- _Text extract_
┄┄┄┄┄┄┄┄┄┄

Reference will now be made in detail to the presently preferred embodiments of the invention, one or more examples of which are illustrated in the drawings. Each example is provided by way of explanation of the invention, and not meant as a limitation of the invention. For example, features illustrated or described as part of one embodiment can be used on another embodiment to yield still a third embodiment. It is intended that the present invention include such modifications and variations as come within the scope and spirit of the present invention.
Exemplary preferred embodiments of a connector assembly, generally 10, according to the invention are illustrated in the figures. Connector assembly 10 is particularly useful in interconnecting oppositely facing conductive members, such as circuit boards, in a stacked configuration while minimizing the stack height between the conductive members. For ease of explanation and illustration, the conductive members are illustrated and referred to as circuit boards herein. However, this is not a limitation of the invention, and the connector assemblies 10 can be used to interconnect any conventional conductive members.
The connector assembly 10 is particularly useful when a minimal stack height between opposing circuit boards is desired. In this regard, in preferred embodiments, the connector assembly allows for stack heights of less than about 1.0 mm, and preferably between about 0.5 to 0.7 mm. Connector assembly 10 provides an efficient and secure device for interconnecting pads 14 of conventional facing circuit boards 12, as illustrated in FIG. 3, for example.
Although the invention will be described generally in terms of interconnecting circuit boards, and with reference to structure sufficient for connecting the circuit boards, it should be understood that the boards and connector assemblies 10 according to the invention may further be retained or secured in frame structure of whatever electrical component the elements are contained in. Such configurations are well understood by those skilled in the art and need not be described in great detail herein.
Connector assembly 10 includes at least one insulating body member 18 having opposite ends 20, 22, and at least one longitudinally extending leg 24 extending between ends 20, 22. Insulating body 18 may be formed of any suitable insulating material, for example a high temperature plastic material such as STANYL high temperature resistant nylon.
A plurality of adjacently disposed and spaced apart connector elements 34 are positioned along each longitudinal leg 24. Connector elements 34 will be described in greater detail below.

┄┄┄┄┄┄┄┄┄┄

- _Written request 1_
Can you switch "magnifier" to "magnifying glass" in the listing, beginning at the line that has "Where should I click to: Click the magnifier" and stopping after the line that has "This screenshot has height=830, width=1456."? Return only those lines, with nothing else changed.

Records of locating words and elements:
┄┄┄┄┄┄┄┄┄┄

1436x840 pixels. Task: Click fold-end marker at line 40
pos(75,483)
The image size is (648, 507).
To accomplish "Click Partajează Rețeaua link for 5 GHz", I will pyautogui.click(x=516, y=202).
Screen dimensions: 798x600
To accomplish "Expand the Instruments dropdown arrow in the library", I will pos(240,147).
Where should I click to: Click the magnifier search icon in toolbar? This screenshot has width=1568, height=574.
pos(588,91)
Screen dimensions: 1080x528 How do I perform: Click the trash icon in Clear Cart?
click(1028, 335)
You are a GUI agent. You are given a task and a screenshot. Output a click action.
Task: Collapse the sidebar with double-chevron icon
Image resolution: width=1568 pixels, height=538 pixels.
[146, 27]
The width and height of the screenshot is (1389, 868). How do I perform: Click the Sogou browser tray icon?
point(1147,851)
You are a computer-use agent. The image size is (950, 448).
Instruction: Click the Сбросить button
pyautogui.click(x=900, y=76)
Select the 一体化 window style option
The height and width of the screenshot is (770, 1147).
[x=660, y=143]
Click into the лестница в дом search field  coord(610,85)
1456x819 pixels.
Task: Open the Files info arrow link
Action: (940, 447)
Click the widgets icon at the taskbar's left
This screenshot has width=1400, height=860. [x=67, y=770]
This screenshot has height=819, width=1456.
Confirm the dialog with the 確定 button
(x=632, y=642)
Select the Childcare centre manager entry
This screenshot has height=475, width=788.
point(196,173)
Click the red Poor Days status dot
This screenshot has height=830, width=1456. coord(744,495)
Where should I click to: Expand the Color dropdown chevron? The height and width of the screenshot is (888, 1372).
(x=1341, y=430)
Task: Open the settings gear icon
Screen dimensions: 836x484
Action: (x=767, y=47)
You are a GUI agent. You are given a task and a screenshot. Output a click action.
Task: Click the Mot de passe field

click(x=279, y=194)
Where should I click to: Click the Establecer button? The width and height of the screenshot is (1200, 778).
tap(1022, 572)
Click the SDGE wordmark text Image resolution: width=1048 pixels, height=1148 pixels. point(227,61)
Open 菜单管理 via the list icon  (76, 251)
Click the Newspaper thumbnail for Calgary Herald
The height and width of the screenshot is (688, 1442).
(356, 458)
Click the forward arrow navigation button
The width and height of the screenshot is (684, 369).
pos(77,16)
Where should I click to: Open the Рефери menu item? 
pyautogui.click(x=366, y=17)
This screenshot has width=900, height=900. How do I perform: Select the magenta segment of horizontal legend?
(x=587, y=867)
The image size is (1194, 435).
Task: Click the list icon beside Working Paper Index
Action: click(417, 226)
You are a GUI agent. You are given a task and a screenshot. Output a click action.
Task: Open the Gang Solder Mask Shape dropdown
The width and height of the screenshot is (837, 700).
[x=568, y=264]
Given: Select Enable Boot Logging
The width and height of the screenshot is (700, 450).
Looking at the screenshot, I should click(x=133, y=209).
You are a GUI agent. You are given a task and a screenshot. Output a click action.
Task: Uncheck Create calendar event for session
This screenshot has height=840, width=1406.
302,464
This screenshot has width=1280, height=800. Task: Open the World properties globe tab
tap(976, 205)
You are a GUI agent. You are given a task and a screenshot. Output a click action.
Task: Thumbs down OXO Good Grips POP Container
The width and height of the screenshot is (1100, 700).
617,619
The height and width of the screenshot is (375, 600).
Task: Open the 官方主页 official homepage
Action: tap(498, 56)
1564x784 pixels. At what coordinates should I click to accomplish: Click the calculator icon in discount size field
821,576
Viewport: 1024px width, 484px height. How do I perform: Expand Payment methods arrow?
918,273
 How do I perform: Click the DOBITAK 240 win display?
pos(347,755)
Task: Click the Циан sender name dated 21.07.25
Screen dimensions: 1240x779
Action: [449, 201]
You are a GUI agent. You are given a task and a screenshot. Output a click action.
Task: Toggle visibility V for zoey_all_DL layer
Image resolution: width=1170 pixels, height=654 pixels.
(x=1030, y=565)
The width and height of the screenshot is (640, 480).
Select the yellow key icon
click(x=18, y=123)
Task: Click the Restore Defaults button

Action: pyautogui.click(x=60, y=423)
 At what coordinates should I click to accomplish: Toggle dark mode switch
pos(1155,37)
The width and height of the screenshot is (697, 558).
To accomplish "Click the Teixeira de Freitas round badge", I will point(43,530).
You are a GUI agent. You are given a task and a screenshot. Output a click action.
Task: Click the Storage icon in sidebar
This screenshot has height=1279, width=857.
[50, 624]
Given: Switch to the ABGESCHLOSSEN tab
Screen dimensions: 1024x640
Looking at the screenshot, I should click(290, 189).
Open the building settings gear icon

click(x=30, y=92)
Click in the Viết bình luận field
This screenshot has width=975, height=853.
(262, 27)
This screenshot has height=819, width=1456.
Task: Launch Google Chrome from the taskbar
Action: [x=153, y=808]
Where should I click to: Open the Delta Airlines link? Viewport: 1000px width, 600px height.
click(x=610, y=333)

┄┄┄┄┄┄┄┄┄┄

- _Written request 2_
Could you output a verbatim copy of the connector assembly passage, beginning at the words "A plurality of" and stopping after "greater detail below."?

- _Full answer 1_
Where should I click to: Click the magnifying glass search icon in toolbar? This screenshot has width=1568, height=574.
pos(588,91)
Screen dimensions: 1080x528 How do I perform: Click the trash icon in Clear Cart?
click(1028, 335)
You are a GUI agent. You are given a task and a screenshot. Output a click action.
Task: Collapse the sidebar with double-chevron icon
Image resolution: width=1568 pixels, height=538 pixels.
[146, 27]
The width and height of the screenshot is (1389, 868). How do I perform: Click the Sogou browser tray icon?
point(1147,851)
You are a computer-use agent. The image size is (950, 448).
Instruction: Click the Сбросить button
pyautogui.click(x=900, y=76)
Select the 一体化 window style option
The height and width of the screenshot is (770, 1147).
[x=660, y=143]
Click into the лестница в дом search field  coord(610,85)
1456x819 pixels.
Task: Open the Files info arrow link
Action: (940, 447)
Click the widgets icon at the taskbar's left
This screenshot has width=1400, height=860. [x=67, y=770]
This screenshot has height=819, width=1456.
Confirm the dialog with the 確定 button
(x=632, y=642)
Select the Childcare centre manager entry
This screenshot has height=475, width=788.
point(196,173)
Click the red Poor Days status dot
This screenshot has height=830, width=1456. coord(744,495)

- _Full answer 2_
A plurality of adjacently disposed and spaced apart connector elements 34 are positioned along each longitudinal leg 24. Connector elements 34 will be described in greater detail below.